Podiatrists help Americans of all ages walk easier. After they complete their graduate school training, annual salaries depend on factors such as licenses and hands-on training experience. If podiatrists work in certain regions of the country and in certain industries, they can also increase their annual pay.

Starting Podiatrist Salaries

Across the United States, podiatrists who gain employment right out of school earned approximately $61,217 a year, according to Health Careers in Michigan. This national average starting salary was paid to podiatrists who worked at federal Veterans Affairs hospitals. Other beginning podiatrists can start earning about $79,100 a year as soon as they graduate. Additionally, podiatrists who open private practices can set their own hourly rates and earn higher wages. However, they generally must pay for their own health, life and retirement insurance policies.

Compared to Other Professions

The American Podiatric Medical Association (APMA) reports that as of 2008, podiatrists earned some of the highest annual salaries for physicians. For example, podiatrists earned approximately $176,000 a year, while family physicians and general osteopathic physicians earned $160,000 and $156,000 a year respectively. Pharmacists earned $107,000 a year, and physical therapists took home about $55,000 a year. Dentists earned more than podiatrists in 2008; they earned approximately $200,000 a year. However, recently graduated podiatrists had lower amounts of student loan debt than some other physicians; graduating podiatrists had $110,000 in college debt while family physicians and general osteopathic physicians had $140,000 in student loan debt. Pharmacists and physical therapists had $100,000 and $55,000 in debt when they graduated with their degrees. Dentists had debt of $130,000.

Job Outlook

As of 2008, nearly 12,200 podiatrists were working in the United States, according to the United States Department of Labor’s Bureau of Labor Statistics. From 2008 through 2018, podiatrists jobs are expected to grow by 9 percent, equal to projections for the job market as a whole. Job prospects for newly graduated podiatrists are expected to remain good as well.
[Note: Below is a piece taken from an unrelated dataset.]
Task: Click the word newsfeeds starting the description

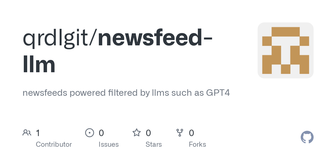Action: 45,93
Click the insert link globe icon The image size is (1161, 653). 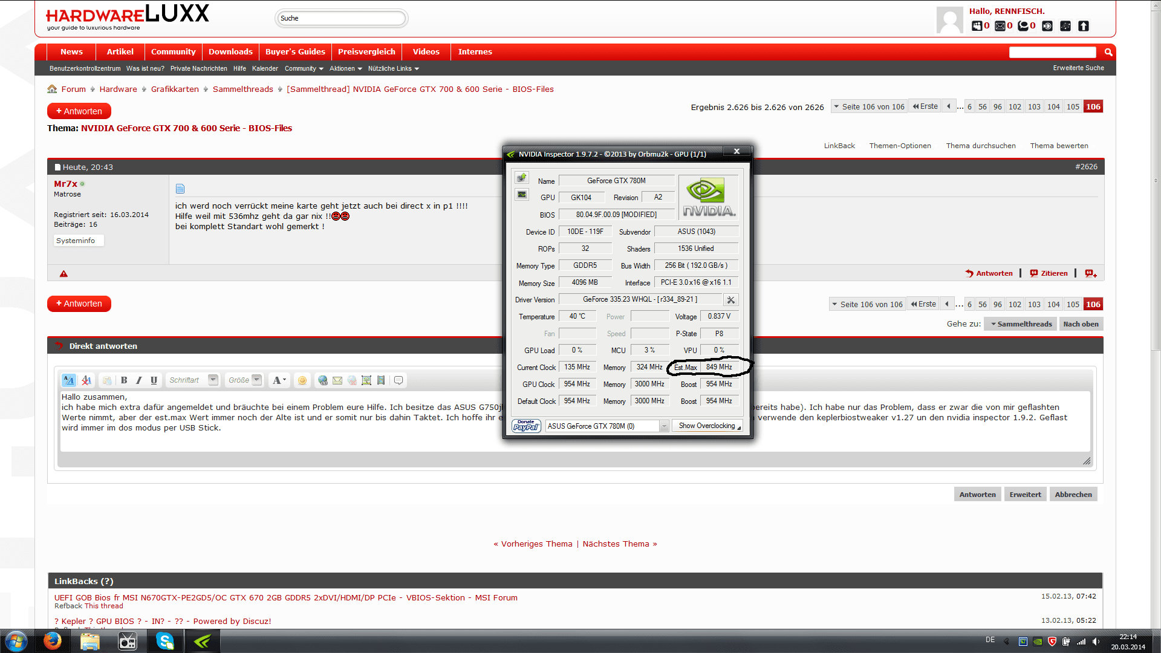pos(323,380)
New medicines, technologies and older podiatrists retiring should create opportunities for new graduates.

Supporting Podiatrists

Professional organizations like the American Association of Colleges and of Podiatric Medicine and the American Podiatric Medical Association provide networking, career advancement and educational support to newly graduated podiatrists. Experienced podiatrists can also receive support through the organizations. Some states also have local podiatric associations that new graduates can join.